What are your passions? What are the causes that you support? Do you want your support to continue beyond your lifetime?

Those are the questions I ask myself when making philanthropic decisions, and that I encourage my clients to ask themselves in their estate planning. I posed those same questions to Jewish community members when, in 1998, I was asked to chair a legacy campaign with my local Federation. The goal was to obtain $100 million in funds and commitments by 2005, our Federation’s centennial year. We are a community of about 11,000 Jews but we exceeded our goal.

Philanthropy comes naturally to me as a Jewish value. Growing up, I was taught not only the importance of supporting causes in the local community, but also the need to encourage other people to support them. In our small town in Western Kentucky, my dad was always raising money, whether it was for band uniforms or for the baseball program.

And from the days my family dropped coins in the JNF “blue box,” I’ve understood the importance of contributing to the Jewish community as well. That understanding grew when I lived in Cleveland and learned that Federations provide a crucial connection to Israel, supporting agencies that keep the Jewish community strong and serving as a place for people to be actively engaged, not simply to write checks.

Once I moved to Indianapolis, I deepened my involvement in Federation and the Jewish community, both locally and nationally.

I want people in our community to understand that making a legacy gift not only allows your name to live on. It also enables everything you stand for and support to continue even when you are no longer here. Those who came before me, whose names I know because of their contributions to the community, are still making an impact through their gifts, helping community institutions to thrive. I want to be one of those people – leaving a legacy that will help sustain the community beyond my lifetime.

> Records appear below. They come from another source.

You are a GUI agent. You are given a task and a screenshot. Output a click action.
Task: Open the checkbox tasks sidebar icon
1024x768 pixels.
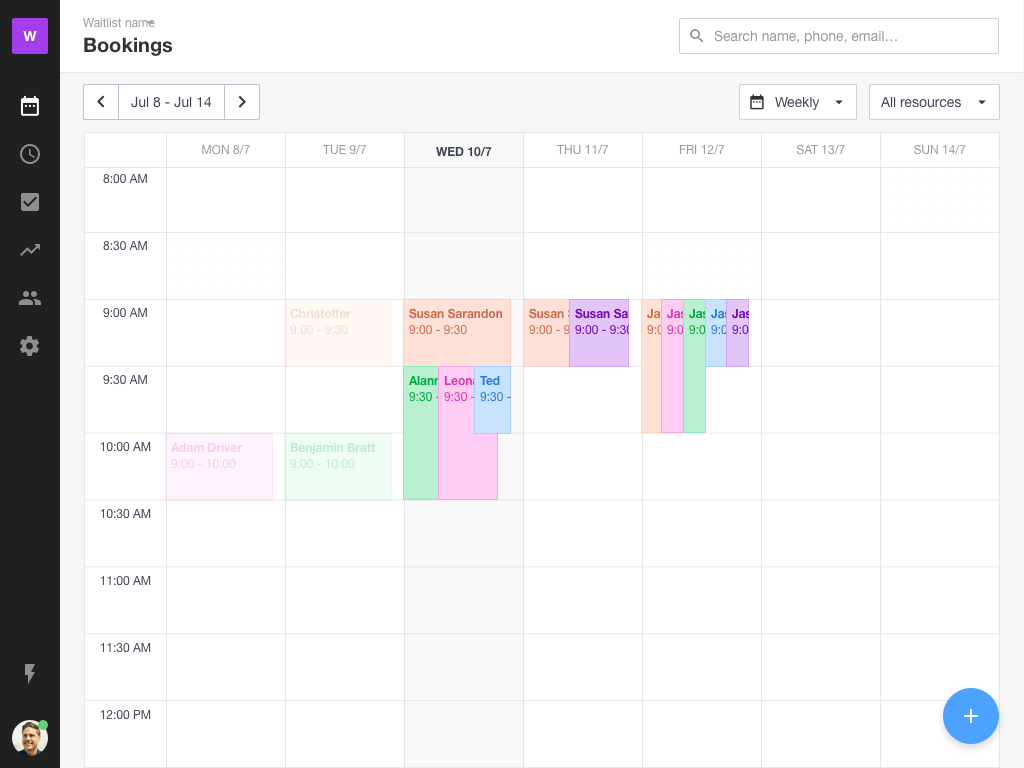click(30, 202)
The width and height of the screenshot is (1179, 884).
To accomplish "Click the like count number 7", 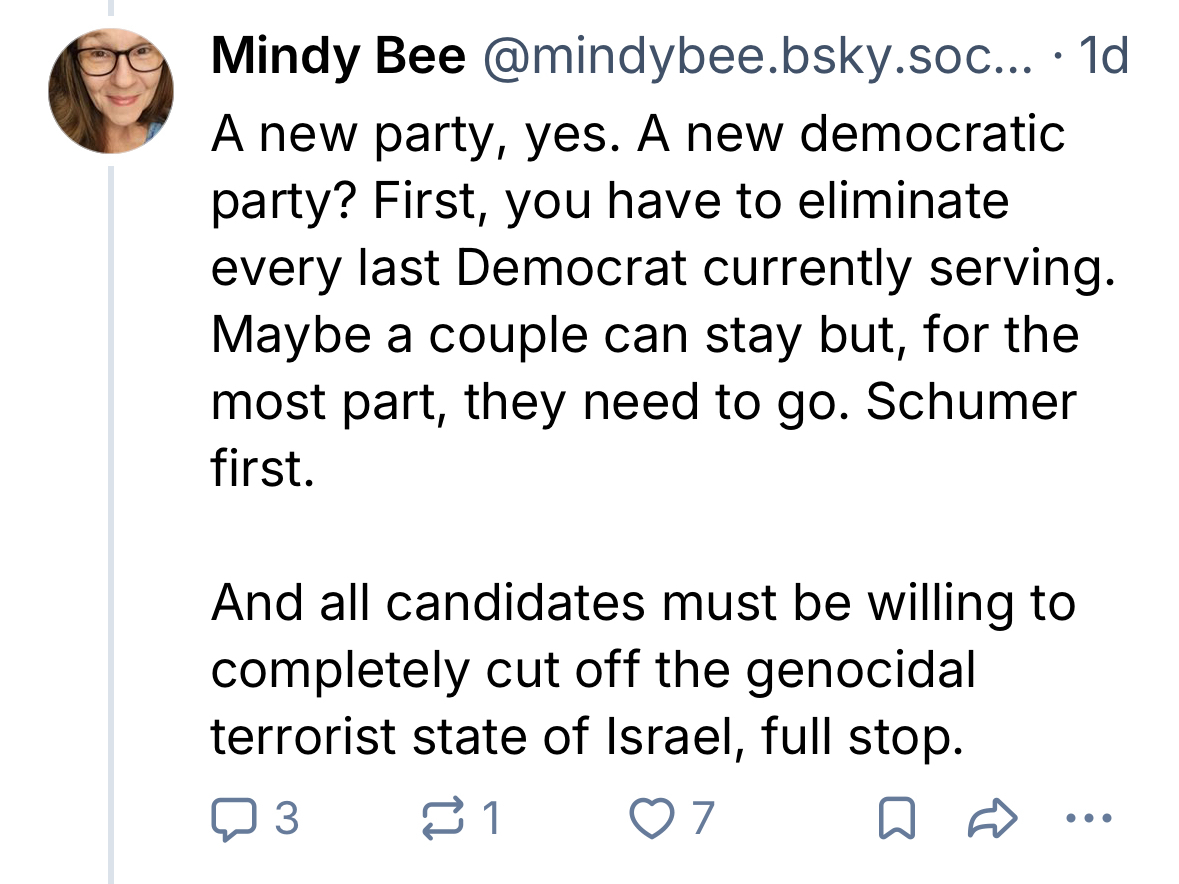I will (x=704, y=820).
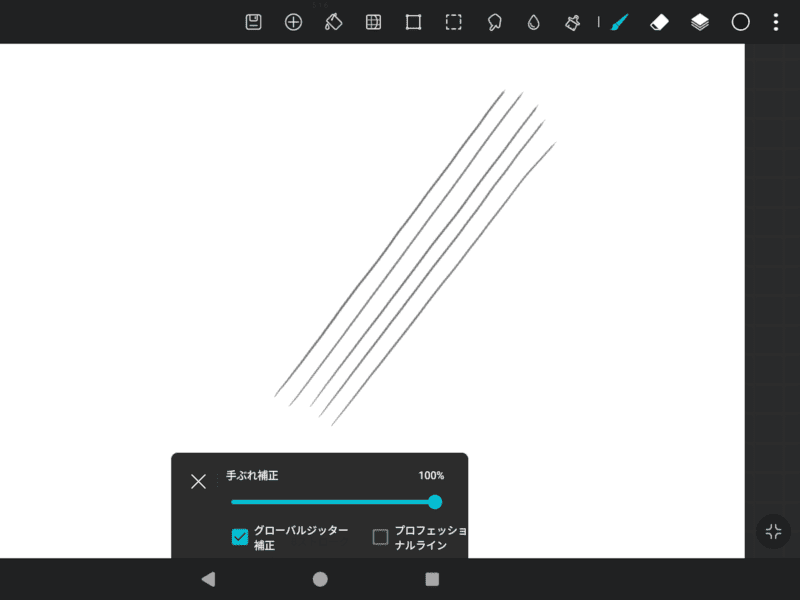Select the spray can tool
This screenshot has width=800, height=600.
573,22

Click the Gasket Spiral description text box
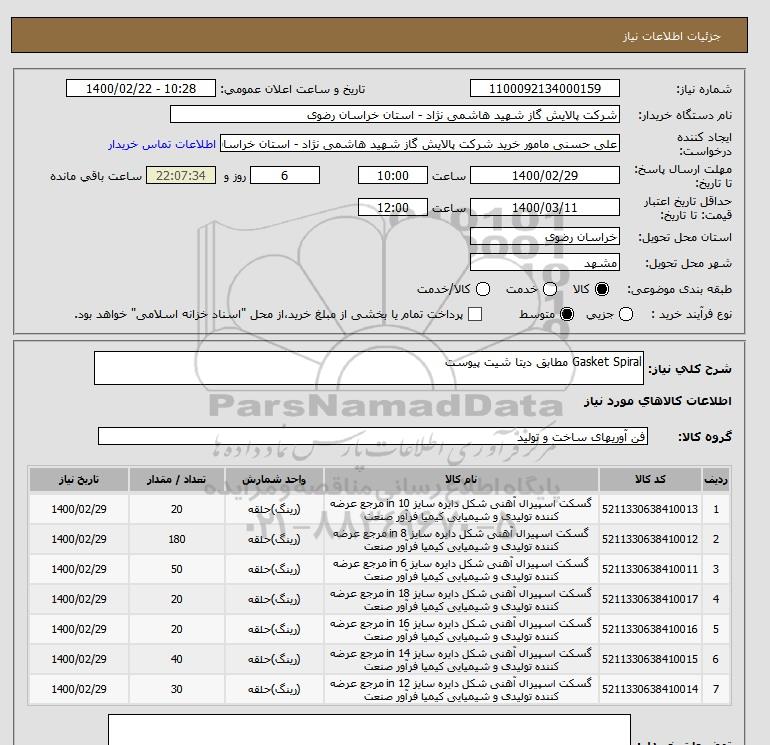tap(370, 368)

I want to set an example for my children, my grandchildren, my friends and colleagues and their children, and hope to ignite in them a spark that will lead them to do the same.

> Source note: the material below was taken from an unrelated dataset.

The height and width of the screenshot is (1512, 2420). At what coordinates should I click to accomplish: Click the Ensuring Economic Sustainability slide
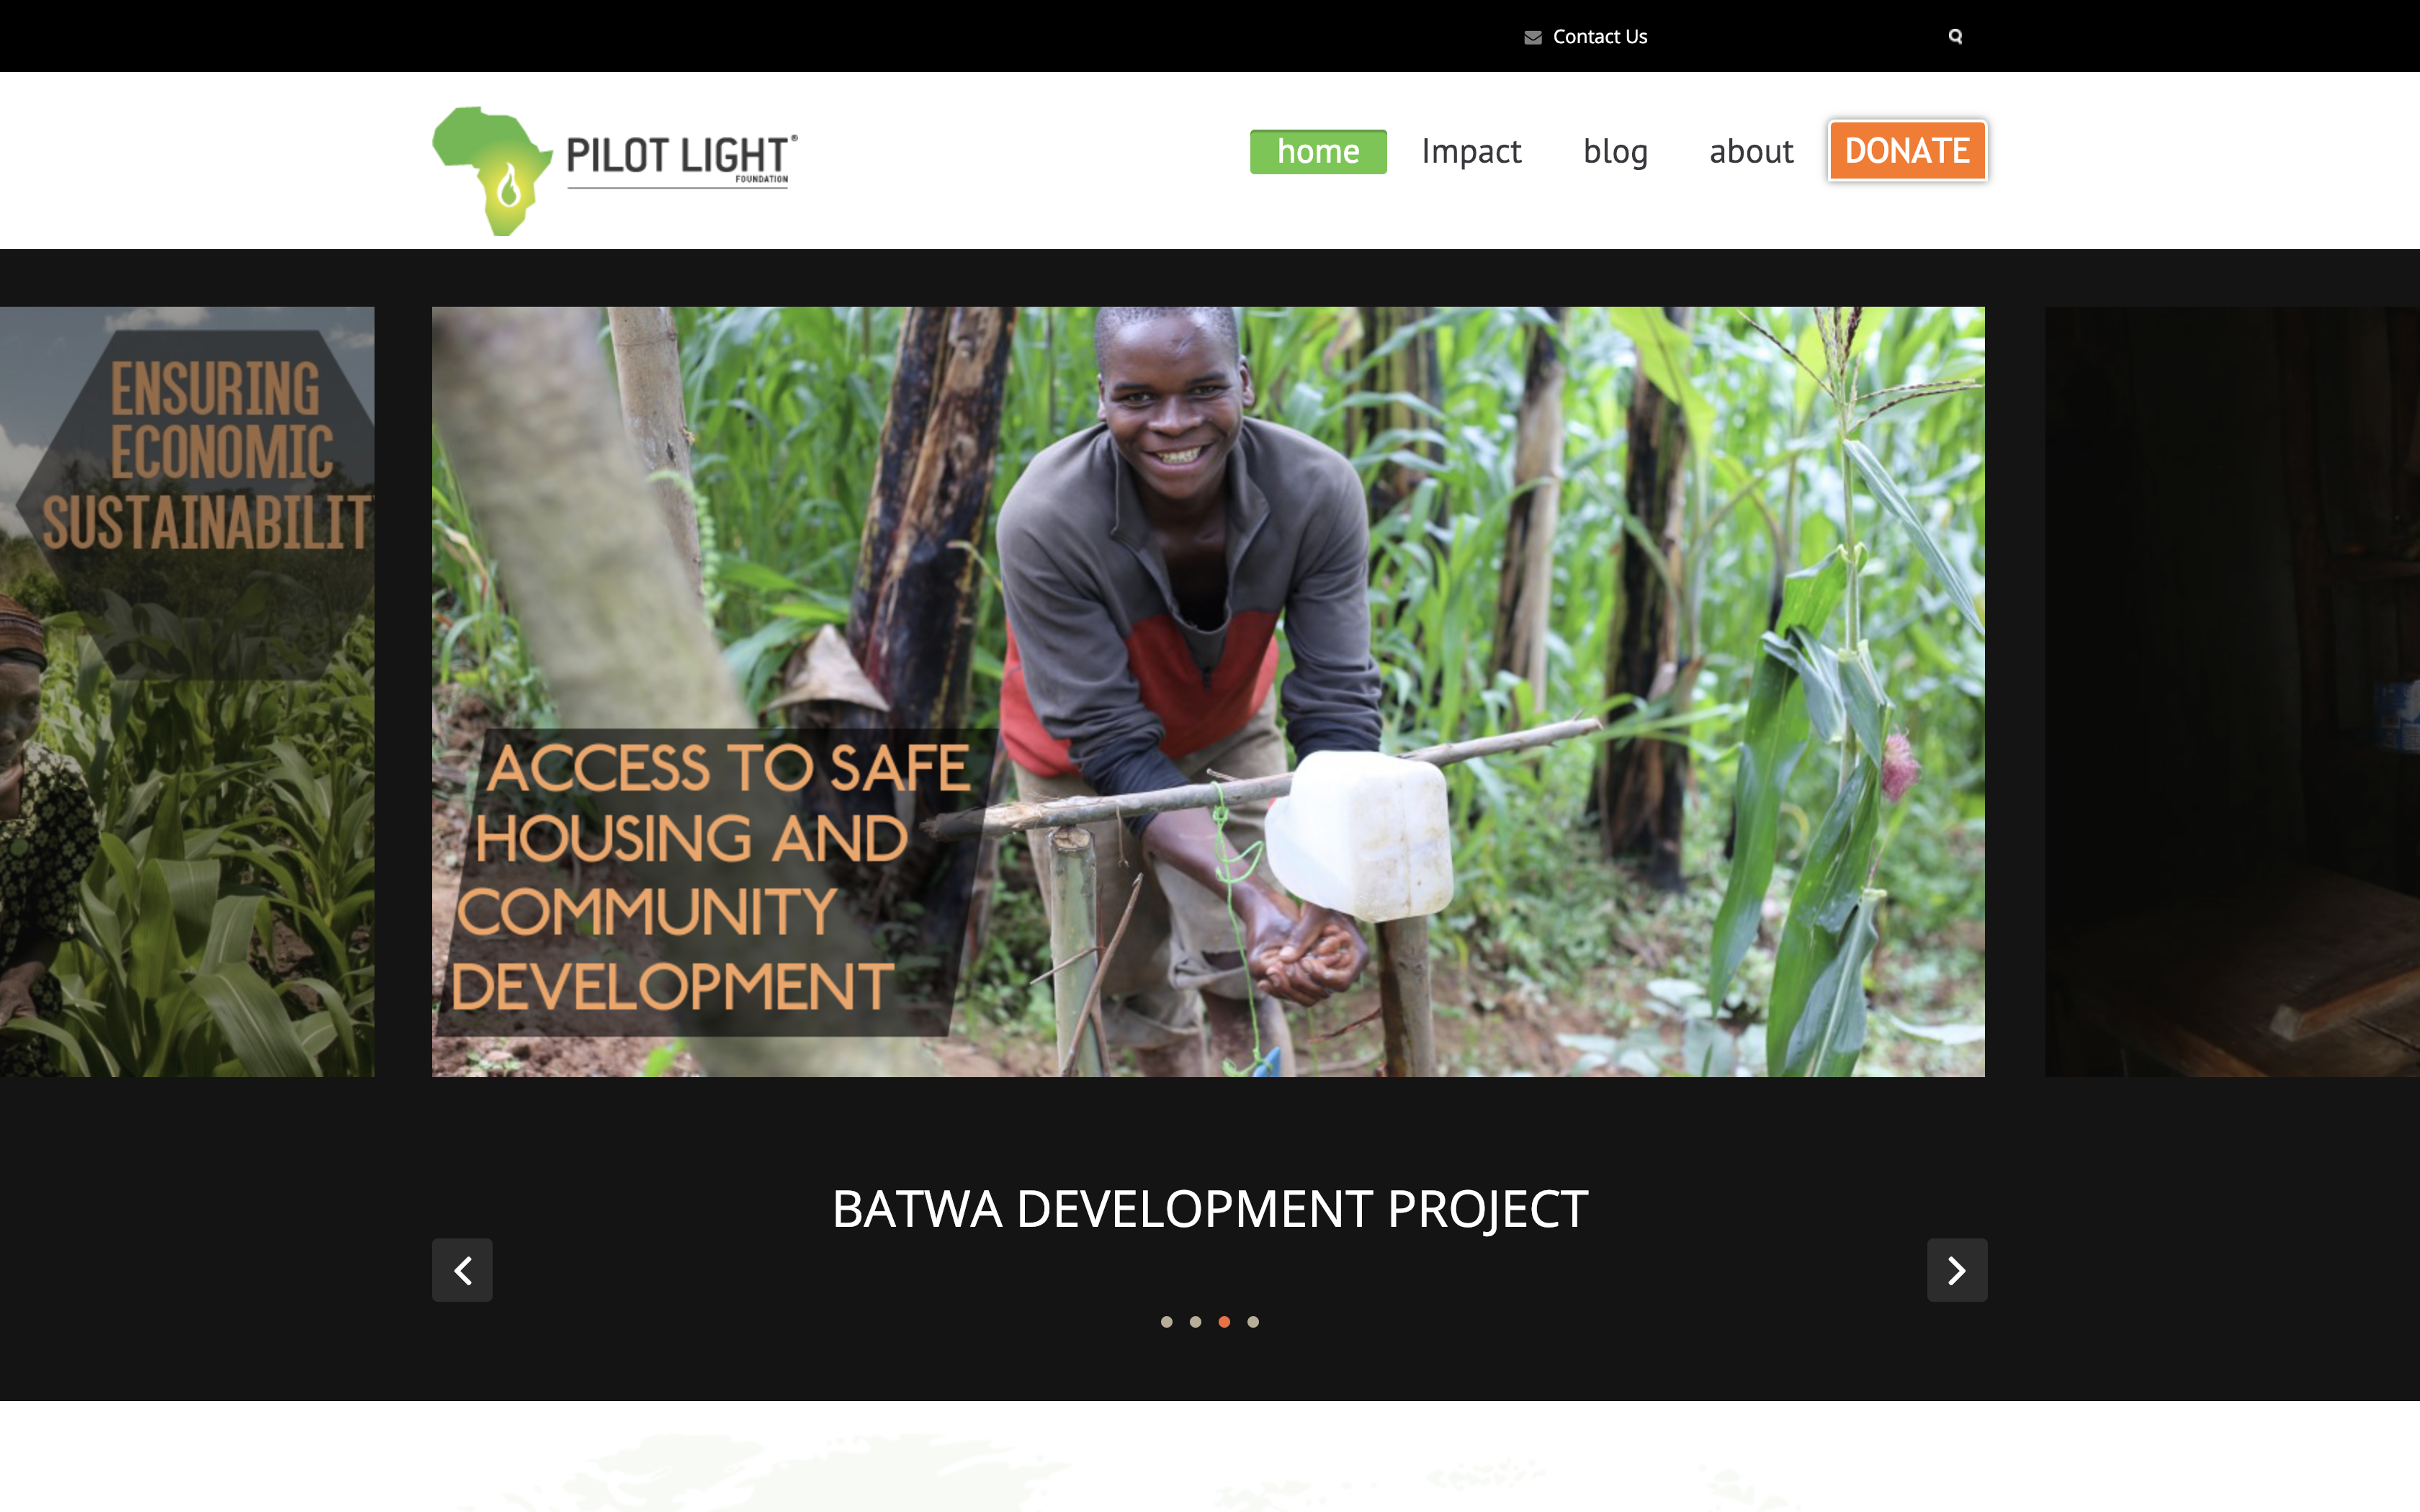[x=187, y=692]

Thanks to Jewish Federations, these types of contributions are becoming more common nationally. About eight years ago, the Planned Giving and Endowment Department of The Jewish Federations of North America began piloting the Create a Jewish Legacy program, providing grants and technical support to local Jewish Federations grants to help them mobilize and train the leaders of local Jewish organizations—synagogues, day schools, Jewish community centers, nursing homes, social service agencies—on how to ask for and secure bequests.

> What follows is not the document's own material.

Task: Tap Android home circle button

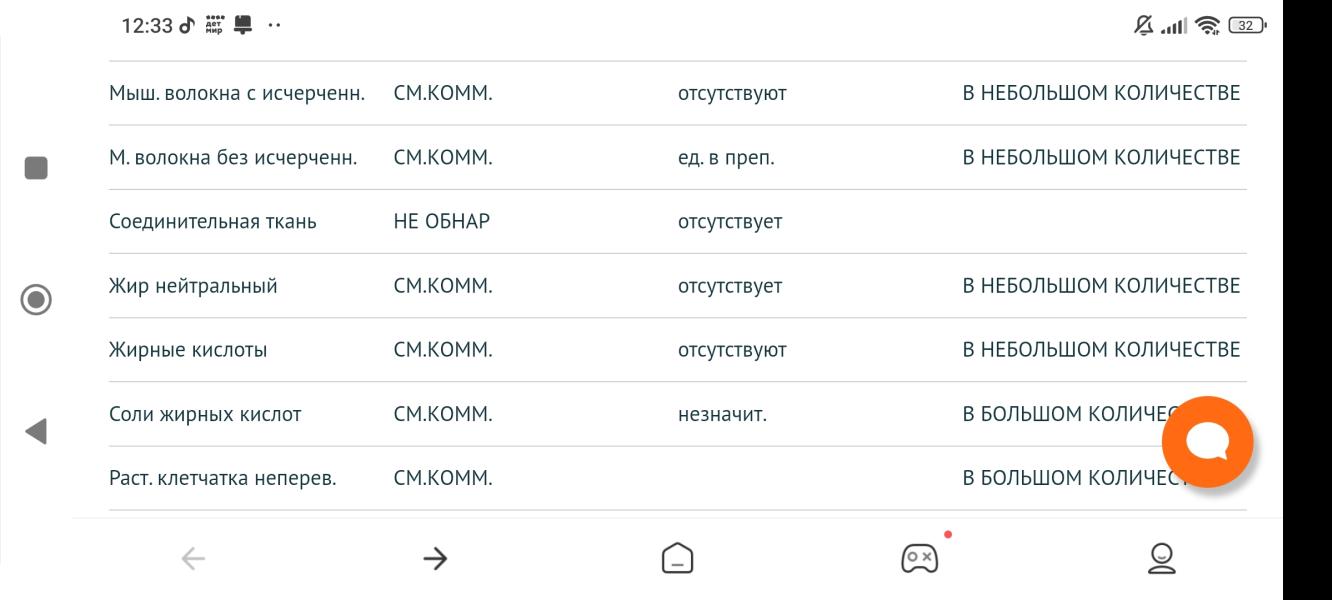Action: tap(36, 299)
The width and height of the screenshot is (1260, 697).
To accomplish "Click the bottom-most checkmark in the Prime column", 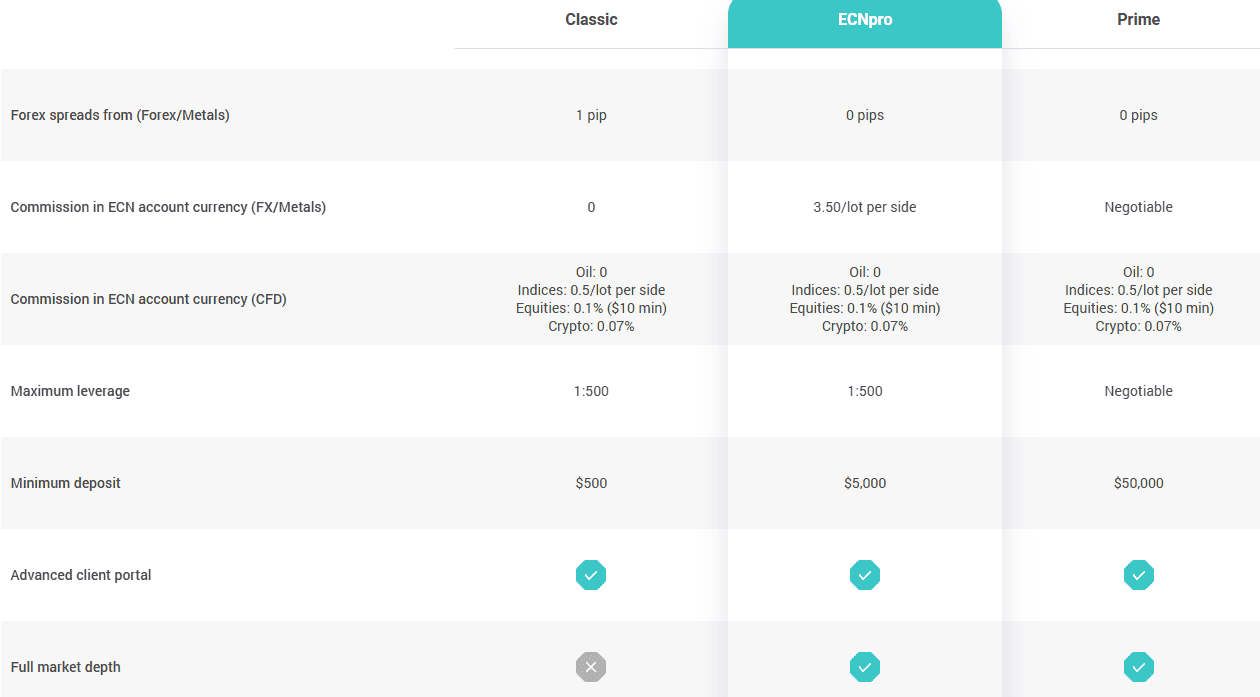I will (1138, 667).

The local Federation’s philanthropic advisers help with the details of bequests, allowing the organizations’ leaders to focus on having meaningful conversations with community donors, tapping into their individual passions. These leaders demonstrate to donors that their gifts help the institutions about which they care deeply not only today but beyond their lifetimes – and that they can accomplish it within their means.

Setting an example for others is one of my highest philanthropic goals. My own bequests include gifts to my synagogue, local Jewish community center, overseas programs, AIPAC, Birthright Israel, my university and law school, United Way and, of course, to Federation itself. I have included a bequest to the JFNA Endowment Fund to specifically support the Planned Giving and Endowment Department of JFNA to extend my impact beyond my own Jewish community. Additionally, a fund will be created to make annual contributions to all of the Jewish and secular organizations that my wife and I support each year.

My passion is to help JFNA as the North American Jewish community’s central address, bringing us all together regardless of synagogue or other affiliation and connecting Israel and the Diaspora. Through my bequests, I help ensure that our community keeps growing its endowment and has funding beyond my lifetime to continue its good works, help educate our children, provide social services, care for our elderly and link us to Israel and Jews worldwide.

An endowment is forever. Let your name be remembered as a blessing.

Chuck Cohen is the past president and current long-term endowment chair of the Jewish Federation of Indianapolis Inc.